Williams captured five break points in the fourth game but Henin, powerful and accurate hitting from the baseline, saved four. Williams gained the break with a volley at the net to lead 3-1, and then gained three set points with her powerful serves.
The defending champion squandered the first when she fired a backhand wide but, when Henin sent up a lob under pressure, Williams clinched the set in 20 minutes with an easy smash.
After a 15-minute rain delay, both players held before Williams fired a backhand wide to hand two break points to the Belgian and, when the defending titleist netted another, Henin led 5-3.
When Williams put another backhand out, Henin had two set points and, luring the American to the net,
Williams said she was "a little bit angry" after losing the second set, but was more relaxed afterward.
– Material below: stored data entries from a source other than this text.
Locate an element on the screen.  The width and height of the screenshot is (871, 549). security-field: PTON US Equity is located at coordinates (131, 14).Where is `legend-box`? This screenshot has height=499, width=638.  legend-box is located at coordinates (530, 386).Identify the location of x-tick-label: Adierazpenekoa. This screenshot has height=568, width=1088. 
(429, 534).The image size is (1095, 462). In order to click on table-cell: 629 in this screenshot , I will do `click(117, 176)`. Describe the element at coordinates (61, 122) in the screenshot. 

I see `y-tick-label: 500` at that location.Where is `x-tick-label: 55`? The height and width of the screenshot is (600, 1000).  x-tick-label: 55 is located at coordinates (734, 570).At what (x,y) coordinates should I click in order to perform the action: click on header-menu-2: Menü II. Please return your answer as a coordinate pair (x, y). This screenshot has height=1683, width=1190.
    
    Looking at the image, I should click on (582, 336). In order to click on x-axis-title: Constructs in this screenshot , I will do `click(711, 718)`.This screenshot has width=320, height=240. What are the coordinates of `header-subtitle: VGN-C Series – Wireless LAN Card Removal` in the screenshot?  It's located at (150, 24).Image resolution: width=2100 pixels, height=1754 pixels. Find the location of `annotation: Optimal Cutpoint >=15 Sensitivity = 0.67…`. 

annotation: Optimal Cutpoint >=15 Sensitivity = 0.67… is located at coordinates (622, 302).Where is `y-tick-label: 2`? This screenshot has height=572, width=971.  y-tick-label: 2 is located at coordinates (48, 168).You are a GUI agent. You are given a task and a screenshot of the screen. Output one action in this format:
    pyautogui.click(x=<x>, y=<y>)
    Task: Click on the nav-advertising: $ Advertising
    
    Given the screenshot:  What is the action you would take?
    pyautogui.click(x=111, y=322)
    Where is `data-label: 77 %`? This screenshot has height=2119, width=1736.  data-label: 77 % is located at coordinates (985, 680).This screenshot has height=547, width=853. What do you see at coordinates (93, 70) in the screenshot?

"I thought I could have played better," she said.
After holding in the opening game of the deciding set, Williams broke in the second. Although Henin saved two break points to twice bring the game back to deuce, she surrendered a third by netting a low backhand.
Williams then held for a 3-0 lead and had two more break points when Henin netted a forehand. The Belgian saved the first when Williams' return was long but the American broke again when Henin fired a forehand long.
With rain falling again, Williams appeared in a hurry and a fourth double fault handed Henin an opening at 15-30. But the American won three points in a row to move ahead 5-0.
Henin's third double fault followed by two netted forehands gave Williams two championship points. Although Henin saved the first with a service winner, the defending champion clinched the title with some powerful strokes that the Belgian teen-ager was unable to handle.
"She was a great champion," said Henin, who defeated Jennifer Capriati in the semifinals. "She played better than me today."
"In the third set, mentally, she was stronger."
Williams, who will defend her U.S. Open title later this summer, was a strong favorite to hold on to the championship she won last year by beating countrywoman Lindsay Davenport.
Williams had dropped just one other set on the way to Saturday's match, a tiebreak against Davenport.